Quality and ordering
Incremental build does not rebalance the whole graph; insertion order can bias the structure. For best quality, bulk loading with a fixed efConstruction (and optionally parallel construction) is often used for the initial load, then new data is added incrementally. Random or shuffled order often gives a more uniform graph than strictly ordered data (e.g. by time or ID); worst case is rare but possible.
Practical tip: when designing for streaming or append-heavy workloads, choose efConstruction so that single-insert latency meets your SLA (e.g. < 10 ms); measure recall@k periodically and trigger a full rebuild if it drops below a threshold. Handling high-frequency updates (streaming ingestion) and measuring index build time help size and monitor the pipeline.

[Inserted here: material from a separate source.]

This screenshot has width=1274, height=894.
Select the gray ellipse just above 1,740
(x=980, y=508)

Pipeline: from insert request to graph update
The pipeline for one insert: (1) receive vector and optional ID; (2) draw max layer; (3) for layer = max down to 0: run greedy search with candidate list size efConstruction, select up to M neighbors (with pruning if applicable), create bi-directional edges; (4) persist or update index. Existing nodes that gain a new neighbor may exceed M links; implementations may prune to keep at most M or M0 per layer. So the critical parameters are efConstruction (search quality during insert) and M (max degree).
Trade-offs and practical tips
Trade-off: lower efConstruction speeds inserts and keeps ingestion latency low but can produce a weaker graph and lower recall over time. Higher efConstruction improves graph quality but slows each insert. Practical tip: for mixed workload (bulk + incremental), do initial bulk load with high efConstruction, then use lower efConstruction for incremental inserts; if recall drifts down, schedule a periodic full rebuild. For updates and deletes, updating a node in an HNSW graph and deleting a node (orphan problem) describe the mechanics and trade-offs.

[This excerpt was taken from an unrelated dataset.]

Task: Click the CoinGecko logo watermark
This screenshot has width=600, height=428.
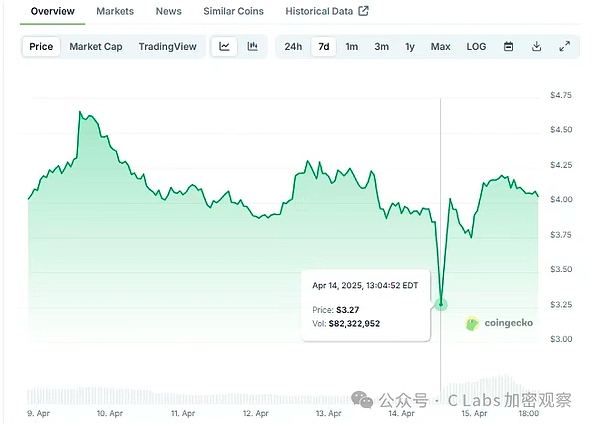Action: click(499, 323)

Frequently Asked Questions
Do I need to rebuild when I add many vectors?
Not required; incremental insert works. If recall drops over time, consider a periodic full rebuild with high efConstruction.
Can multiple threads insert at once?
Depends on the implementation. Some support concurrent insertion with locking; see parallelizing HNSW index construction.
Does insertion order affect recall?
It can. Random or shuffled order often gives a more uniform graph than strictly ordered data; worst case is rare but possible.
How fast is one insert?
Roughly O(log n × efConstruction) distance computations per insert. With efConstruction=200 and 1M vectors, one insert can be on the order of milliseconds.